Сдвинув своего господина весьма непочтительно, откинул в
сторону шкуру, чтоб не застило последние светлые лучи, и тревожно вгляделся в
недра избушки.
Женщина, сидевшая на нарах, в уголке, испуганно отпрянула,
когда Савка, перекрестив ее и павши перед ней на колени, схватился сперва за
край ее черного платья, а потом поймал худые, прохладные пальцы и почтительно
чмокнул их.
– Слава богу, барыня! – прошептал прерывающимся голосом. –
Слава господу всемилостивому! Вы живы, ох, живы…
– Страшно там было? – прошелестела Мария, погладив Савку по
растрепанной голове. – Как они? Батюшка как?

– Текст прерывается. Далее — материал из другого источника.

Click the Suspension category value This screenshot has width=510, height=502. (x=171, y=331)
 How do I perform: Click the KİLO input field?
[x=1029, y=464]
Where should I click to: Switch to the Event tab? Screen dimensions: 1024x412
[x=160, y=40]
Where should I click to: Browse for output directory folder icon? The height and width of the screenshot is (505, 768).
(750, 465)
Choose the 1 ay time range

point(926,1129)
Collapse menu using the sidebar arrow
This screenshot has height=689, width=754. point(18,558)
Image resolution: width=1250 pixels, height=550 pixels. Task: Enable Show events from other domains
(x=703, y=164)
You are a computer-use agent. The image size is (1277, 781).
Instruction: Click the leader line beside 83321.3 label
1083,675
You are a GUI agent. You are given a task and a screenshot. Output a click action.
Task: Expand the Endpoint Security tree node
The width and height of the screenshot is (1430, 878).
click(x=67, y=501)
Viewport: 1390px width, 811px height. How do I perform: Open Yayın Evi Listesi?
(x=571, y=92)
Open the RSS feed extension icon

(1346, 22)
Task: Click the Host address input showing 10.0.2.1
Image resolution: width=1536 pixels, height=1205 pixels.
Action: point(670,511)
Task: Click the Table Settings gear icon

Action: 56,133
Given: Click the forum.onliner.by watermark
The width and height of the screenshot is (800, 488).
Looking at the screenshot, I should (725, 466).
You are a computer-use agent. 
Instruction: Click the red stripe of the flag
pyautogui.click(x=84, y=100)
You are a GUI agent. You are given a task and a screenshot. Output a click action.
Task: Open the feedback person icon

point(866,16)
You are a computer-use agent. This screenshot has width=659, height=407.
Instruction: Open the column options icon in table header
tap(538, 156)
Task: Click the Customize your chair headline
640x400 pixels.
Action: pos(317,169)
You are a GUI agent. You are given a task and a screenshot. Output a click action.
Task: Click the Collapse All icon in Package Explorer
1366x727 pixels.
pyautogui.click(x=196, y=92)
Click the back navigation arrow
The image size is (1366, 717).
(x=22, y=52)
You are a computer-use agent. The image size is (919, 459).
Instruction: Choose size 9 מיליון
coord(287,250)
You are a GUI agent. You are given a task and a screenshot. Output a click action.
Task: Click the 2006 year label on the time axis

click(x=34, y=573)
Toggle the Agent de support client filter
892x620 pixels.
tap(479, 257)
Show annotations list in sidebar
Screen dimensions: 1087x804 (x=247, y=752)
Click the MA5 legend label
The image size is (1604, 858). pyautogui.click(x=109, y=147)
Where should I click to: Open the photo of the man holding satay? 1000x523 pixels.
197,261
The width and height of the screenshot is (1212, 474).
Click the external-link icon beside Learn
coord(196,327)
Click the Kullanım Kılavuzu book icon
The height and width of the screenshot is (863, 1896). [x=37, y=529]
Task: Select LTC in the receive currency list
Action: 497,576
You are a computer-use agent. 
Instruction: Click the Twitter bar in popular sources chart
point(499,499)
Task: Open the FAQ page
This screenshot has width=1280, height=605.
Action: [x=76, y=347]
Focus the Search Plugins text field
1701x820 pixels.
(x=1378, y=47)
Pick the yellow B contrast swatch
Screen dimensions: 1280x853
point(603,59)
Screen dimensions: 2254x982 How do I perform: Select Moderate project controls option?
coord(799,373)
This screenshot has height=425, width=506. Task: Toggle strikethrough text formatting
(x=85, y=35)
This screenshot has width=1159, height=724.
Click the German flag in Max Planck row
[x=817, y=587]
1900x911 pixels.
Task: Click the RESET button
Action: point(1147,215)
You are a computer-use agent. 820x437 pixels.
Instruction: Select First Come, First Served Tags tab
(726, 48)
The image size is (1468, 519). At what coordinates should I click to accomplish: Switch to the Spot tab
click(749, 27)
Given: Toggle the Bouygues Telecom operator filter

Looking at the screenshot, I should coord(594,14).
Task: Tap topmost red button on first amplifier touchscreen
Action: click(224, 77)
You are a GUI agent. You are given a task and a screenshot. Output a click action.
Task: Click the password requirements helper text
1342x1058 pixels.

– Сестрица и братец ваш, конечно, слезами заливались;
Александр Данилыч держались молодцом, только побледнели очень. Да уж,
побледнеешь тут небось! Я и сам едва ума не решился, когда гроб забили да в яму
опустили. А когда могилу засыпать начали, верите ли, почудилось, будто все под
ногами всколебалось. Будто кто-то рвался из-под земли, да никак не мог
вырваться!..
Он подавился, потому что князь весьма чувствительно ткнул
его меж лопаток кулаком и умерил свой эпический пыл:
– А так все обошлось. Бахтияр не показывался. Говорят,
навовсе спятил от Сиверги.
– А она… а ее никто не целовал? – спросила Мария, и князь
Федор, услышав дрожь в ее голосе, сел рядом, взял за руку, крепко сжал,
ободряя, словно вливая этим прикосновением силы, которых ей понадобится еще
немало. – Обошлось, – повторил Савка, который глаз не отводил от гроба, чуть ли
не пристальнее, чем сам Меншиков. – Конечно, малость дивовался народ, особливо
Баламучиха, да куда ж денешься, коли такая была ваша последняя воля? Ее, то
есть… в смысле… – запутавшись, Савка смущенно махнул рукой и повернулся к
князю: – А ведь нам пора, барин! Вогулы, конечно, карбас стерегут, да мало ли,
какая притча? Они же как дети, нет у меня им крепкой веры.
– Пора, так пойдем, – кивнул князь, поднимаясь и помогая
встать жене. – Ну, как ты, милая? Дойдешь?
– А что ж делать? – усмехнулась Маша. – Нет, ты за меня не
тревожься: я в силах. Поверишь ли: меня «похоронили», а я чувствую себя так,
словно только что на свет народилась. Дойду куда надо и все выдержу.